La alegría es inseparable de la Navidad, de este nacer de nuevo cada año. Alegría, unas veces bulliciosa; otras, más reposada e interior, rezumando por todos los poros del alma. Alegría siempre contagiosa, comunicativa, participativa. La Navidad es siempre en plural y lo plural en Navidad es siempre alegre. La alegría es el envoltorio del amor en Navidad, y el amor el más valioso regalo de Navidad. El amor y la alegría no se compran ni se venden, se regalan.
Me ha tocado celebrar la Navidad en distintos continentes, con costumbres muy distintas, pero siempre he encontrado un ambiente familiar. Muchas veces, por aquello del ciento por uno, los jesuitas tienen casa en casi todos los mejores sitios. Pero nunca agradeceré bastante a las familias que me invitaron a celebrar la Navidad y Año Nuevo como si fuera un nuevo miembro de su familia: “un niño se nos ha dado, un hijo nos ha nacido”. He tenido la gran suerte de no tener que celebrar la Navidad sólo ni en la cama de un hospital. Más de una vez he hecho de Santa Klaus en residencias de ancianos y hospitales de Alemania.
Hace muchos años, por imperativo de mi profesión, empleé mucho tiempo y me tocó sufrir no poco por pretender descubrir lo que hay de histórico en los antiguos relatos evangélicos, debajo de todo el ramaje teológico, eclesial, legendario y artístico popular. Sin embargo, y después de todo, me encanta oír el canto de los ángeles, el pasar de los pastores y sus rebaños con su olor a queso y contrarrestarlo quemando algo del incienso de los Magos y saludando a su sabia estrella. A quienes no dejo pasar es al servicio de inteligencia del cruel Herodes que ya hizo suficientes fechorías entre sus más allegados familiares.
Sé bastante bien cómo se las gastaban en aquellos tiempos y cómo, después de más de dos mil Navidades, nos las gastamos ahora, en estas Navidades de guerras, atentados terroristas, inmigrantes?
Mi ignorancia es antológica, pero tengo una idea de cómo está el mundo hoy y mil veces me pregunto por qué está así y no mejor, si, para los creyentes como yo, es obra de un ser poderoso y bueno -los cristianos le llamamos Padre-, por misterioso que sea pero al fin y al cabo Padre. Y tengo que confesar que las huellas o señales de ese ser todopoderoso y benefactor ni son evidentes ni convincentes. Además, hay suficientes manifestaciones adversas para hacer razonable desde la duda. El problema del Mal en el mundo da para muchos cursillos especializados, seminarios, debates inteligentes, ingeniosas elucubraciones, para todo menos para un artículo de periódico, pero sigue estando ahí.

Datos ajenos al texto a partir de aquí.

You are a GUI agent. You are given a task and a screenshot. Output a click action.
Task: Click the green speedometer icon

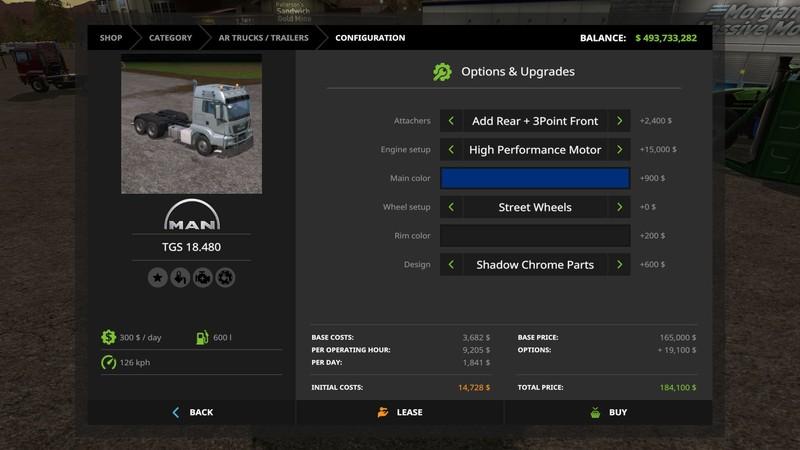(x=107, y=362)
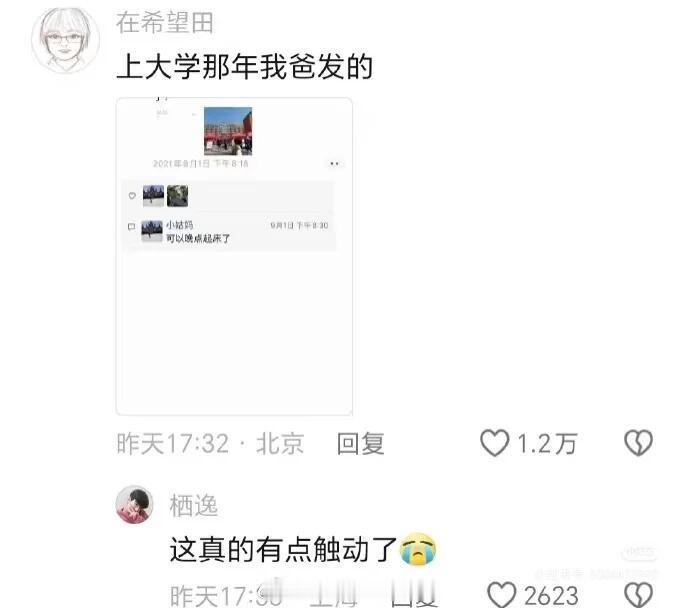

No sé cómo evolucionará la fiesta de Navidad en los países todavía de cultura cristiana. Lo que no se puede olvidar es que lo transcendental de su unicidad navideña es el hecho histórico del nacimiento de Jesús de Nazaret. De este hombre de carne y hueso que, después de su ignominiosa muerte en una cruz, revolucionó el mundo transformando sus valores. Valores que han sostenido y vitalizado durante 2.000 años a un Occidente si no perfecto, ni mucho menos, sí a la cabeza de una humanidad en vías sensibles de humanización.
Ese nacimiento ha sido y es a la vez todavía, para muchos, la gran epifanía del Dios, misterio infinito, oculto y desconcertante al mundo. A un mundo que, conforme a sus valores mundanos, espera y confía en la majestad del poder y toda su parafernalia. Sin embargo, nunca Dios, tan misterioso y revelador de sus señales identitarias, “no a los sabios y entendidos, sino a la gente sencilla”, en un niño recién nacido, necesitado de todo, indefenso y vulnerable.
La Navidad del creyente tiene una esperanza de felicidad transcendida en el misterio del Niño-Dios que se viene celebrando hace más de 2.000 años.
Feliz Navidad a todos, creyentes o increyentes. Y un consejo práctico: si buscas la felicidad comienza por hacer feliz la realidad de tu entorno.